Sunday, March 23, 2008

Cooking And Dating: A Guy’s View In the Kitchen (From NY Times)

I was looking up something on the net and came across this article from the New York Times published in 1996. It reminded me oh so much about years of dating women who got nothing about my obsession with cooking and it was nice to read an article by someone who shared my disdain for women who have an ambivalence for food. I have a hard time dating anyone who doesn’t at least somewhat share my obsession for food and cuisine. Until I find that person, I’ll remain the table of one so as to no longer undergo the experiences as described below, enjoy.

Cooking And Dating: A Guy’s View In the Kitchen

Published: January 17, 1996

COOKING GUYS are different from Young Women.

This is a much remarked-upon phenomenon, the Mars-Venus stuff, and one which causes considerable difficulty for Guys, although probably also for Young Women. But what until now has not been fully understood, by this Guy, anyway, is how this concept applies to a particularly, and unexpectedly, treacherous area: cuisine.

§ Data shown:
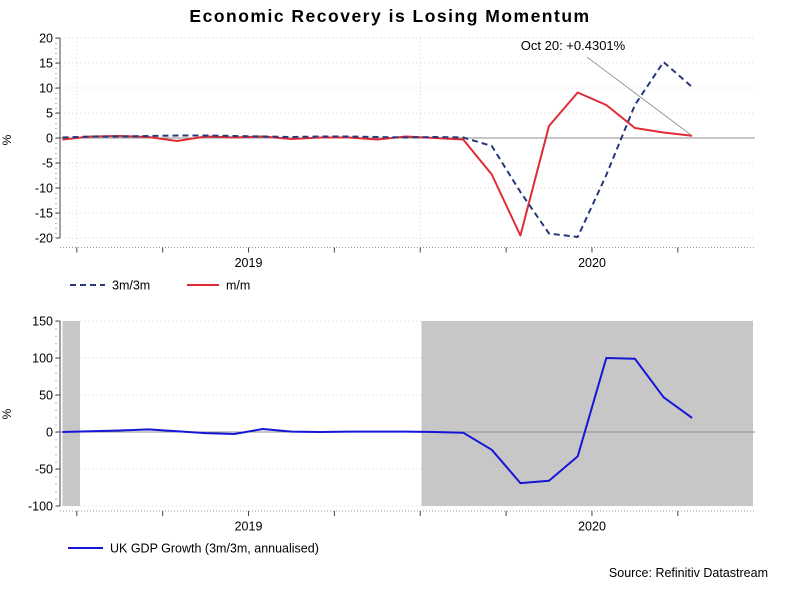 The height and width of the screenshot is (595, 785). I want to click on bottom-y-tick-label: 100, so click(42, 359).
---
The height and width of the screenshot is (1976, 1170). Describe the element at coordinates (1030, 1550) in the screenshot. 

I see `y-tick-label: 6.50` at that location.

§ Task list:
• a. From the cooking and dating post, output the passage starting at "COOKING GUYS are" and ending at "treacherous area: cuisine.".
• b. List every date or year that appears in the cooking and dating post.
• c. Write the next part of the cooking and dating post, picking up right after its final sentence.

§ Answers to each task:
• a.
COOKING GUYS are different from Young Women.

This is a much remarked-upon phenomenon, the Mars-Venus stuff, and one which causes considerable difficulty for Guys, although probably also for Young Women. But what until now has not been fully understood, by this Guy, anyway, is how this concept applies to a particularly, and unexpectedly, treacherous area: cuisine.

• b.
Sunday, March 23, 2008
1996
January 17, 1996

• c.
There are Guys who have reached a state of evolution, sometimes what’s called a certain age, at which they are real foodies. We are talking about having more knives than the Turkish army, and sharper; keeping the Larousse Gastronomique at hand to check references; settling down in the easy chair of an evening to browse through "The New Professional Chef," the cookbook of the Culinary Institute of America, and owning pots and pans in the exact size and composition for each task (cast iron, enamel-clad cast iron, copper-lined with a combination of zinc and tin, Calphalon, and so on).

Such Guys view food as a celebration of life, an art form, an expression of warm feelings, a precious gift and offering. A fully objective analysis would also disclose what the military calls collateral effect: this could impress babes.

Some Young Women, it seems, view food as a hostile entity whose sole intent is to produce fat on their thighs.

What we have here is a hidden discontinuity.

In large part, this is due to the fact that Guys approach food as they do most things. Like, for example, war. Or its corollary, sports. When a Guy starts cooking, he wants to be the Joe Montana of mousse, the Michael Jordan of julienne, the Cal Ripken Jr. of roasting. I mean, this is serious stuff.

Consider the following.

A Guy is having dinner with a Young Woman, nice place. She is suspiciously poking a fork at the goo on her pan-roasted free-range chicken with garlic and rosemary. What he is not noticing is that she is herding it into concealment under a radicchio leaf.

"It’s not bad for something based on a roux," the Guy casually notes. "Personally, I would prefer to do it as a reduction sauce."

Reduction, what, the Young Woman is thinking. The gravy is on sale?

So, now having craftily insinuated that he can cook, the Guy is gratified when the Young Woman innocently suggests that perhaps, sometime, he might like to make dinner for her. He is saying to himself, "Heh, heh."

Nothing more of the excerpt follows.